Sabtu, 20/04/2024 03:39 WIB

Opini

Pelajaran PMP Comeback, Penting Ga Sih?

Perlu diwaspadai kurikulum pendidikan dari tingkat dasar sampai dengan perguruan tinggi berpotensi mengalami disorientasi terhadap ajaran-ajaran toleransi yang sudah termaktub di dalam Pancasila,—yang berkembang justru ajaran-ajaran fundamentalisme yang mengerikan. 

Imam Muhlis

Oleh: Imam Muhlis

(Penulis Buku; Ijtihad Kebangsaan Soekarno dan NU, dan Alumnus Magister Ilmu Hukum UGM)

Generasi millenial bisa jadi tidak tahu apa itu PMP. Berbeda dengan orang yang makan sekolahan di era 70 dan 80-an pasti tahu karena kurikulum PMP (Pendidikan Moral Pancasila) menjadi salah satu mata pelajaran wajib dari SD/MI hingga Perguruan Tinggi.

Setelah Orde Baru tumbang dan berganti ke era reformasi, pelajaran PMP masuk museum. Bahkan aktivis reformasi “malu-malu atau pura-pura lupa” terhadap Pancasila karena takut dituduh tidak reformis. Ada semacam keengganan, ogah dan alergi untuk mengikutkan kata-kata Pancasila. Penanaman nilai-nilai Pancasila berakhir bersamaan dengan tumbangnya Orde Baru, dan berganti nama yang kita kenal sekarang ini, yaitu Pendidikan Pancasila dan Kewarganegaraan (PPKn),—kemudian sesuai dengan UU Sistem Pendidikan Nasional No. 20 tahun 2003 berubah lagi menjadi mata pelajaran Pendidikan Kewarganegaraan (PKn).

Data penentuan lokasi target yang terlihat
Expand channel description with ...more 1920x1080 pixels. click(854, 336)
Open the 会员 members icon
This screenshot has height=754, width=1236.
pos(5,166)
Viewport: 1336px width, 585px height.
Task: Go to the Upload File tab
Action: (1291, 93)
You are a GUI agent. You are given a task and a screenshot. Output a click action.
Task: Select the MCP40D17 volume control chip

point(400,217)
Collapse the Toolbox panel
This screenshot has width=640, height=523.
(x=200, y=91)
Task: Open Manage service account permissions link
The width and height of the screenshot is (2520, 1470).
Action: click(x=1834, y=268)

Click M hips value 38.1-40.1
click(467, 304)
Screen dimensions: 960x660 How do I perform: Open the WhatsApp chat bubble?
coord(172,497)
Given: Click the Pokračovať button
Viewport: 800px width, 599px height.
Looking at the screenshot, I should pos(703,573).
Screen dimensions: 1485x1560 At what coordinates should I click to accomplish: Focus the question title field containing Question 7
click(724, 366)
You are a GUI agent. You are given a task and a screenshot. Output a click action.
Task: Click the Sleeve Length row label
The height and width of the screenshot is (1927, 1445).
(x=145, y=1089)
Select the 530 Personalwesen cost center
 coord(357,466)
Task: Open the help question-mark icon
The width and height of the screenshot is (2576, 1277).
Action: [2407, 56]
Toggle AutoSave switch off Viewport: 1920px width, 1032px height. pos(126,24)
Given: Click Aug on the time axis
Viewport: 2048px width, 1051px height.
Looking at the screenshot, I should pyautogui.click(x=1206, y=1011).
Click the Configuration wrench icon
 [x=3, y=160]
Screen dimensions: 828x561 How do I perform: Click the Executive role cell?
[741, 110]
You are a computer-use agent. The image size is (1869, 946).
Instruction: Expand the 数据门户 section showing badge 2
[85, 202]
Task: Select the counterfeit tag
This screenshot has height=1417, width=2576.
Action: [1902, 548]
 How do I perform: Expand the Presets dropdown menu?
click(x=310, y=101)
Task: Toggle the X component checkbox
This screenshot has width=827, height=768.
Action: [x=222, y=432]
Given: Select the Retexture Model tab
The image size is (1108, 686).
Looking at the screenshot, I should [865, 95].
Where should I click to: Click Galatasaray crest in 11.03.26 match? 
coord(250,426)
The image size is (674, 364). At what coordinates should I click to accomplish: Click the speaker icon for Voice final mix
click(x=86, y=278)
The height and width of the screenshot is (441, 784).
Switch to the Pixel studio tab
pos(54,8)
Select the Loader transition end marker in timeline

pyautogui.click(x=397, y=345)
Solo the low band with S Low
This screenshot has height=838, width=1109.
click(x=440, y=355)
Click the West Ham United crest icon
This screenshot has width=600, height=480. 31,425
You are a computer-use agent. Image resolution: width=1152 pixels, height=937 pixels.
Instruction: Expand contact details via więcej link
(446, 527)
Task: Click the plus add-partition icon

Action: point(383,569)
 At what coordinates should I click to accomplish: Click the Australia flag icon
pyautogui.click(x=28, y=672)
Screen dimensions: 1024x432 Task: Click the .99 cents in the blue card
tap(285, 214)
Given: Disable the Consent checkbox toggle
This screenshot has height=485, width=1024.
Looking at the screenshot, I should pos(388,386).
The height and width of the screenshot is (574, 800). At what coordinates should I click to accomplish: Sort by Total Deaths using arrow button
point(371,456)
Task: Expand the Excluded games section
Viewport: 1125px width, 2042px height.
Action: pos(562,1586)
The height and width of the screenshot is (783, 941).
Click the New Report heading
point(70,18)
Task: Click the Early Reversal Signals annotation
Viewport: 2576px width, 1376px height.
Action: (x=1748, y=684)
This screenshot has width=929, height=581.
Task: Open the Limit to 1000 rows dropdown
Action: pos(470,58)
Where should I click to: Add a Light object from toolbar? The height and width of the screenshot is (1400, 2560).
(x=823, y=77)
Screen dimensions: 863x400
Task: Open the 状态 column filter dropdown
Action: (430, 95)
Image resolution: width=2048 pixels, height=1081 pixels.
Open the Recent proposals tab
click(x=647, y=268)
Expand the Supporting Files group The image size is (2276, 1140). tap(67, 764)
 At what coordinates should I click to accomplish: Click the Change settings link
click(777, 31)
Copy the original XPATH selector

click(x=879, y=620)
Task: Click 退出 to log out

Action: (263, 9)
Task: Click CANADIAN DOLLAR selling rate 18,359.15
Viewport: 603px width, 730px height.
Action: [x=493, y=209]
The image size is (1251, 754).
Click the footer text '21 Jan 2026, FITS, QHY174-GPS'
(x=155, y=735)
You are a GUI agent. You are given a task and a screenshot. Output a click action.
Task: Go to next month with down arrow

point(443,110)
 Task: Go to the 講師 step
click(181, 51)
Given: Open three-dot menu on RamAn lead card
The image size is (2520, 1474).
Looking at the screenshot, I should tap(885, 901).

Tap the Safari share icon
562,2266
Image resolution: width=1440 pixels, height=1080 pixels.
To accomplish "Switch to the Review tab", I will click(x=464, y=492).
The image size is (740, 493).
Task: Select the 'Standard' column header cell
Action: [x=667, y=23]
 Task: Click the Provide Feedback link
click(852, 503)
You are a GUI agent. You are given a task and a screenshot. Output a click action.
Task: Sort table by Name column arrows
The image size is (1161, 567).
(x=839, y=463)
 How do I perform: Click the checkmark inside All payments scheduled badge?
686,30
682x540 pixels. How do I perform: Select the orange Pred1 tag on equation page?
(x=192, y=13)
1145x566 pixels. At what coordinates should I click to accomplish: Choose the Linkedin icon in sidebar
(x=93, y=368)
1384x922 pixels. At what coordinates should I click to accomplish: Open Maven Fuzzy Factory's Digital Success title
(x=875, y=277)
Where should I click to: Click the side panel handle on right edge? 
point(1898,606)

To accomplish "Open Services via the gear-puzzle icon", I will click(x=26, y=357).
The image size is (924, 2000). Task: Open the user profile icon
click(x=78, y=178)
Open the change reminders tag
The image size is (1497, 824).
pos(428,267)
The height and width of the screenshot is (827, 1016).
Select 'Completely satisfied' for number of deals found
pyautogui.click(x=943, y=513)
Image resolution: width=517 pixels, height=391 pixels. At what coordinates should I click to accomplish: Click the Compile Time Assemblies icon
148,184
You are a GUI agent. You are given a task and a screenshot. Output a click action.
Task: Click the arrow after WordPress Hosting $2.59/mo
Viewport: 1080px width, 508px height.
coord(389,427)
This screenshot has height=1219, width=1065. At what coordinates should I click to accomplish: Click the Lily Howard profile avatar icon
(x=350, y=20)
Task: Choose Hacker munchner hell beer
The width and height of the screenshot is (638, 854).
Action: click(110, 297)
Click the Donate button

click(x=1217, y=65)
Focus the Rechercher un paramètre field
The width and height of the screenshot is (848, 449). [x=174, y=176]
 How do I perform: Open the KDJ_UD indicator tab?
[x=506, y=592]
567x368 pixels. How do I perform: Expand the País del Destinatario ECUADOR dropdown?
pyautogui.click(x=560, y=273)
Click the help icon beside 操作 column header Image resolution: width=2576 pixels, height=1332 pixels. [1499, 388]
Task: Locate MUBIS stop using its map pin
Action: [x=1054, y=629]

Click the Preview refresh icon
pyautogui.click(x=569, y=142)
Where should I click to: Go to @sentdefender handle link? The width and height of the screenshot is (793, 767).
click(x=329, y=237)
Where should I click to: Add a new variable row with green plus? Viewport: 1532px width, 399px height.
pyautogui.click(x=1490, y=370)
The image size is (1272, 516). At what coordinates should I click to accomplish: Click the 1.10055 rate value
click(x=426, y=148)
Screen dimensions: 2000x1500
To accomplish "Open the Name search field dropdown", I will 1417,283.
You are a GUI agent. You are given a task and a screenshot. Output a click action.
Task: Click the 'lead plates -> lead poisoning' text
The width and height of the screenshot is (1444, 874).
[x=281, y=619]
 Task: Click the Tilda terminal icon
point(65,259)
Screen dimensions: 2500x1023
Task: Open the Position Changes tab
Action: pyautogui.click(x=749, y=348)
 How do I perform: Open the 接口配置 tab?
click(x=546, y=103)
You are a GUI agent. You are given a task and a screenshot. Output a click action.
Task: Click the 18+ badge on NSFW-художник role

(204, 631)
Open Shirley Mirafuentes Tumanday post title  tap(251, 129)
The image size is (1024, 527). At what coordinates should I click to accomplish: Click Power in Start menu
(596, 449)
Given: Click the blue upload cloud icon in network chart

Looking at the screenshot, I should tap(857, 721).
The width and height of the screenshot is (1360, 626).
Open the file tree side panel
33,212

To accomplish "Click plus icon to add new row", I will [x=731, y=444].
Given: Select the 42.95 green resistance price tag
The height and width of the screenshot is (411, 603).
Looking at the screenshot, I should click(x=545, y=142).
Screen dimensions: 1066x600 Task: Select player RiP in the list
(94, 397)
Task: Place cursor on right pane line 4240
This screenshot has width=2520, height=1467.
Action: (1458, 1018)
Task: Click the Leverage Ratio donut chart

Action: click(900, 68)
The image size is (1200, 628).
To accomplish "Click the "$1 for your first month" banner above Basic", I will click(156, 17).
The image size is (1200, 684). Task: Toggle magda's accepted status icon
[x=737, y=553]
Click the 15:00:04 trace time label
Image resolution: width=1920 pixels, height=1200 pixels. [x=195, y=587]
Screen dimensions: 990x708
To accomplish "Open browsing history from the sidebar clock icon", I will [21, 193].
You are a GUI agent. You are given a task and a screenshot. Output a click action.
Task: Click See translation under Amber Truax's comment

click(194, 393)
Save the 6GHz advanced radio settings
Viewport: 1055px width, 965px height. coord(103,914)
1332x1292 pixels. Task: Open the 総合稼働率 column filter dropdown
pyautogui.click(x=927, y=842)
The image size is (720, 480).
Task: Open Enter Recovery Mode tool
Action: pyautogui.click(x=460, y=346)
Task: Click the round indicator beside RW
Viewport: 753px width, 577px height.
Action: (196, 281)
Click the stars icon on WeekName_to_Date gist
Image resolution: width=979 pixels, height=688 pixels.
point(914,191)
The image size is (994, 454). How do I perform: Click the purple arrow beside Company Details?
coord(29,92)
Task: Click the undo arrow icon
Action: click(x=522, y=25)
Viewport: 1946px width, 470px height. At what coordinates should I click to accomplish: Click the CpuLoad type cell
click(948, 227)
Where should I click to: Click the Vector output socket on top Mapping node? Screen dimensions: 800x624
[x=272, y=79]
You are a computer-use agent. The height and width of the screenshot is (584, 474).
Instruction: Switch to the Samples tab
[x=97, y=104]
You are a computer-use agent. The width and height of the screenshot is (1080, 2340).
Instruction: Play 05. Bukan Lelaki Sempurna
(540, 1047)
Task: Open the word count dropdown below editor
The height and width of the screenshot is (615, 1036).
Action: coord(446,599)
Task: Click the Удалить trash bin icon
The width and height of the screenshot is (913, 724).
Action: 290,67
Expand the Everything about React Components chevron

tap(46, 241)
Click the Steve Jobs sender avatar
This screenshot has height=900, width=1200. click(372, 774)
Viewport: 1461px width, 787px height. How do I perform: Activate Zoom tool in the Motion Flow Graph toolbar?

● **DAFTAR TUGAS**:
1 - Tulis ulang baris-baris entri mulai dari baris yang memuat "Task: Click the Tilda terminal icon" dan berakhir pada baris yang memuat "Looking at the screenshot, I should click(x=545, y=142).", dengan "icon" diganti menjadi "symbol" tanpa mengubah bagian lainnya.
2 - Teruskan tulisan opini tentang kembalinya pelajaran PMP, mulai setelah kalimat terakhir yang ditampilkan.

● **JAWABAN TIAP TUGAS**:
1 -
 Task: Click the Tilda terminal symbol
point(65,259)
Screen dimensions: 2500x1023
Task: Open the Position Changes tab
Action: pyautogui.click(x=749, y=348)
 How do I perform: Open the 接口配置 tab?
click(x=546, y=103)
You are a GUI agent. You are given a task and a screenshot. Output a click action.
Task: Click the 18+ badge on NSFW-художник role

(204, 631)
Open Shirley Mirafuentes Tumanday post title  tap(251, 129)
The image size is (1024, 527). At what coordinates should I click to accomplish: Click Power in Start menu
(596, 449)
Given: Click the blue upload cloud symbol in network chart

Looking at the screenshot, I should tap(857, 721).
The width and height of the screenshot is (1360, 626).
Open the file tree side panel
33,212

To accomplish "Click plus symbol to add new row", I will [x=731, y=444].
Given: Select the 42.95 green resistance price tag
The height and width of the screenshot is (411, 603).
Looking at the screenshot, I should click(x=545, y=142).

2 -
Setelah sekian lama terkubur, kini muncul wacana untuk menghidupkan kembali mata pelajaran Pendidikan Moral Pancasila (PMP). Wacana yang dihembuskan oleh Kementerian Pendidikan dan Kebudayaan (Kemendikbud) ini sudah barang tentu menuai pro-kontra. Ada yang mempertanyakan apa bedanyan dengan kurikulum PKn yang saat ini sedang diajarkan di sekolah-sekolah hingga perguruan tinggi. Ada pula yang setuju bahwa pelajaran PMP agar dihidupkan kembali dengan catatan metode pembelajarannya disesuaikan dengan zaman now. Namun ada juga yeng berpendapat bahwa penanaman nilai-nilai Pancasila memang wajib dilakukan sejak dini, tetapi tidak lagi menggunakan terminologi PMP, mengingat istilah tersebut dianggap rentan kontroversi di tengah-tengah masyarakat.

Secara garis besar, hemat penulis ada kerindungan publik Indonesia terhadap Pancasila, yang digadang-gadang sebagai senjata ampuh bangsa Indonesia untuk membentuk moral masyarakat yang mumpuni di tengah ancaman dua kutub ekstrim; ideologi liberalisme dan radikalisme. Bangsa yang dikenal paling majemuk di dunia dengan tradisi budayanya yang penuh toleransi, ramah, religius, dan menjunjung tinggi nila-nilai kesopanan, tiba-tiba berubah menjadi bangsa yang beringas, intoleran bahkan tidak segan-segan melakukan kejahatan terhadap kemanusiaan, seperti aksi terorisme dan berbagai bentuk tindakan kekerasan lainnya.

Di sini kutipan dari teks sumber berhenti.